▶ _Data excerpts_
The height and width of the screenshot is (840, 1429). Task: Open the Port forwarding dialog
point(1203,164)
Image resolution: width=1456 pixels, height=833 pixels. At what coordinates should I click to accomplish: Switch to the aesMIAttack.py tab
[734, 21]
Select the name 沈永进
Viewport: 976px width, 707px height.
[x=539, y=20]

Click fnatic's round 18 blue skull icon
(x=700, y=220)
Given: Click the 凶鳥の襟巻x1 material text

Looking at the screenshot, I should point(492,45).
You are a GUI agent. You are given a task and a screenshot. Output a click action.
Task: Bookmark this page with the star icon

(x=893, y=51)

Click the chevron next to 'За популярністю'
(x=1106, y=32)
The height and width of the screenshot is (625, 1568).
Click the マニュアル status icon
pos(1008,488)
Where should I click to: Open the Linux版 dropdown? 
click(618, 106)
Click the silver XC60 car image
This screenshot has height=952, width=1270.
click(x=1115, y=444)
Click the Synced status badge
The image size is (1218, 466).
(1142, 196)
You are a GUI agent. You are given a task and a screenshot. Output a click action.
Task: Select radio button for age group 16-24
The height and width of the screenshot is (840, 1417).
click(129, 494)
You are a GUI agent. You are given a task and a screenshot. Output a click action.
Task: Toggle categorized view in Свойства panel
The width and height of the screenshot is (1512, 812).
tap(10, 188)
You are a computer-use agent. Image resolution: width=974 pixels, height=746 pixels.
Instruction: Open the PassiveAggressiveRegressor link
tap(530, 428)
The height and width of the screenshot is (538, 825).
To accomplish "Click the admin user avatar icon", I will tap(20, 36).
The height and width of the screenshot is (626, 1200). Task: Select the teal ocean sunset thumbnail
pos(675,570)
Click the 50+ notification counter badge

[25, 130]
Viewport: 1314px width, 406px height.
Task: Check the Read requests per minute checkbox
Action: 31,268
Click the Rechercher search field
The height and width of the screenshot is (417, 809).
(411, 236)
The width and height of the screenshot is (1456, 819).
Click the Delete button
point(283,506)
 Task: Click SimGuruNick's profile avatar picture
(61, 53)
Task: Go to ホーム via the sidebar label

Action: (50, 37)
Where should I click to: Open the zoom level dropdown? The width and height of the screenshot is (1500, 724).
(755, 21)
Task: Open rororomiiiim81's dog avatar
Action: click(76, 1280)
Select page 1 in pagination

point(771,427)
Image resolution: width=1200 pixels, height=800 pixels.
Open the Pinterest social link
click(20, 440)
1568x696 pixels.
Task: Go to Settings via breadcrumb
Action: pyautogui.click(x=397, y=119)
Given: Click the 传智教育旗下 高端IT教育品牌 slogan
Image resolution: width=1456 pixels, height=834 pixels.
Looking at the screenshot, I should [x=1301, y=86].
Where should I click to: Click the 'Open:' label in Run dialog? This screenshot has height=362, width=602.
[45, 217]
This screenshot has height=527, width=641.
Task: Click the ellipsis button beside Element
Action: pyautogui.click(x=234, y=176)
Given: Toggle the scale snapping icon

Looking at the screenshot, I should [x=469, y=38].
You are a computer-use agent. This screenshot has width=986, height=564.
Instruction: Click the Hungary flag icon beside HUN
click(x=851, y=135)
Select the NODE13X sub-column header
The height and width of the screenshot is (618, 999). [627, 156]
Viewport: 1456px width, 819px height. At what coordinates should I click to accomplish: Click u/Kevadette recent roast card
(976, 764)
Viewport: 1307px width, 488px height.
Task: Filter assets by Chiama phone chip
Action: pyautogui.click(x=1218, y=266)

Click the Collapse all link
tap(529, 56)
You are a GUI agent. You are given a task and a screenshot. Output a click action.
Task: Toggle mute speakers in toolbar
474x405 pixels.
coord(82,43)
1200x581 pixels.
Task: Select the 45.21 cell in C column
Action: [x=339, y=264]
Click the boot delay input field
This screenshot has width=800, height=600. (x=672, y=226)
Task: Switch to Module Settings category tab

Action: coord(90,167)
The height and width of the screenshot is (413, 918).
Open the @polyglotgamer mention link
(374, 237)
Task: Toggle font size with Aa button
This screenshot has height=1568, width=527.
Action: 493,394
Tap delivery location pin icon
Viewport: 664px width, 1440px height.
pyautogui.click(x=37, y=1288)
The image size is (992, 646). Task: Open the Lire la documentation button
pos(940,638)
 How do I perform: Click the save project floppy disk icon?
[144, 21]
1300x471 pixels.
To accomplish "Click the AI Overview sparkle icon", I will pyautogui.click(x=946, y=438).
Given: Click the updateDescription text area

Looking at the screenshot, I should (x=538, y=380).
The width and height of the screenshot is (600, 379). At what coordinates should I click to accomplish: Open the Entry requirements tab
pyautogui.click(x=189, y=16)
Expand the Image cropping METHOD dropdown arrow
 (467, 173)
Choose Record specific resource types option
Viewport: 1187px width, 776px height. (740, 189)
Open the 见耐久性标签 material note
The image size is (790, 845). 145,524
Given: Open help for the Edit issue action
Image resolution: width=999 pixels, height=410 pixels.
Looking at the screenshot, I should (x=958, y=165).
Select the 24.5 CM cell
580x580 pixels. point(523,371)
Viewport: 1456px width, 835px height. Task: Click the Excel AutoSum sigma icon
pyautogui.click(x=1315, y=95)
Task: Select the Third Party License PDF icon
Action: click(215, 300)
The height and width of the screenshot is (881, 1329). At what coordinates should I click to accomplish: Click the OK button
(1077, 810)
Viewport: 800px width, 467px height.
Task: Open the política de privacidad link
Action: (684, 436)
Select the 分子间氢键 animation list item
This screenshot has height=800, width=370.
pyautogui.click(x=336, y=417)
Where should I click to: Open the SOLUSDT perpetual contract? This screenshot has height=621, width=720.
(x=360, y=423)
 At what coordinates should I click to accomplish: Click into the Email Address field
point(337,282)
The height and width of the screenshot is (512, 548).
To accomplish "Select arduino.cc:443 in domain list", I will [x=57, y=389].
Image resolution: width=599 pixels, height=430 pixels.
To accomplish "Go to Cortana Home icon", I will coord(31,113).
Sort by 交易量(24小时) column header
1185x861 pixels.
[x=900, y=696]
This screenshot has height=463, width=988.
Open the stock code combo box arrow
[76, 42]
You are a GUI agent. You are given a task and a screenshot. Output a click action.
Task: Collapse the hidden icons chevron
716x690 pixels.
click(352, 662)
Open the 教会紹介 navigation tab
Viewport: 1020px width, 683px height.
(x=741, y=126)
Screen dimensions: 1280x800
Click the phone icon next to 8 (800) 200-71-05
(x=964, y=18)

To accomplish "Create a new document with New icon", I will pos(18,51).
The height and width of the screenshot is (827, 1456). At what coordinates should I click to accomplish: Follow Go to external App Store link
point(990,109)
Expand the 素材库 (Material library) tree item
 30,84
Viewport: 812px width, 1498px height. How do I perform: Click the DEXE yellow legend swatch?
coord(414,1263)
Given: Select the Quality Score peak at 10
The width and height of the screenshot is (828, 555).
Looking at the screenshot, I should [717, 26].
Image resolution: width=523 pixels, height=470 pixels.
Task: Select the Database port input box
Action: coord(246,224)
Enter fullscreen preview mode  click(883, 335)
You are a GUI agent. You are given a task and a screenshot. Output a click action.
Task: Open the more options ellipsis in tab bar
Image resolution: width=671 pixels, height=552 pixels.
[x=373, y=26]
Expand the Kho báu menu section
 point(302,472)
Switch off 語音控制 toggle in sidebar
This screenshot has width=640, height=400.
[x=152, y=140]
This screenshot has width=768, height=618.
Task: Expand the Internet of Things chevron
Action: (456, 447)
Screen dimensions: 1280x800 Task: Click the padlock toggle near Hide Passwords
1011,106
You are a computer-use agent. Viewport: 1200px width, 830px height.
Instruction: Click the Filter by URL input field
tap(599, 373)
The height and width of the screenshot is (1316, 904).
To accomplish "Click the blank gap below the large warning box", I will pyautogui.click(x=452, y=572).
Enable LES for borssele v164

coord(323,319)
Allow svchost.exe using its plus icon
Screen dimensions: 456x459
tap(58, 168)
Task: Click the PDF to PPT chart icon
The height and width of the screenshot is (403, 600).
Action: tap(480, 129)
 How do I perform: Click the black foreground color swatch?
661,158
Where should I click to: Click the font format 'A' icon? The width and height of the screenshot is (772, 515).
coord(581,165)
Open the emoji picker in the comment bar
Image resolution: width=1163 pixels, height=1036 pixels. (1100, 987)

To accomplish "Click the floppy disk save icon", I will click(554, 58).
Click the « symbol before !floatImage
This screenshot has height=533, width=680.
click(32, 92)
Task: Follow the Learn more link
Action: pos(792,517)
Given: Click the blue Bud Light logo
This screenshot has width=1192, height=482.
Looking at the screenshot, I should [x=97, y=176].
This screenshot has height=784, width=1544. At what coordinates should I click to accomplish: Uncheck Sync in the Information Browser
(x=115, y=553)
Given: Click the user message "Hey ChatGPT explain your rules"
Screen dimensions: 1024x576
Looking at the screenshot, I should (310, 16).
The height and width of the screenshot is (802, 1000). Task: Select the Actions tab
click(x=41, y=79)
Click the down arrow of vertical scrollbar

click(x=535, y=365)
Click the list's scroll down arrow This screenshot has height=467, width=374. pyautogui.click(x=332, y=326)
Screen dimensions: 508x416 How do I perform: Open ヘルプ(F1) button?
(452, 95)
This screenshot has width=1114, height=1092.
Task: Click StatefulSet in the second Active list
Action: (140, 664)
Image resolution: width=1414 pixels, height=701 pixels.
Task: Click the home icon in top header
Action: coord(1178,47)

▶ _Task details_
Find each line in the data above with the word "will", then copy it.

▶ _Your response_
To accomplish "Click the admin user avatar icon", I will tap(20, 36).
To accomplish "Click the AI Overview sparkle icon", I will pyautogui.click(x=946, y=438).
To accomplish "Select arduino.cc:443 in domain list", I will [x=57, y=389].
To accomplish "Go to Cortana Home icon", I will coord(31,113).
To accomplish "Create a new document with New icon", I will pos(18,51).
To accomplish "Click the blank gap below the large warning box", I will pyautogui.click(x=452, y=572).
To accomplish "Click the floppy disk save icon", I will click(554, 58).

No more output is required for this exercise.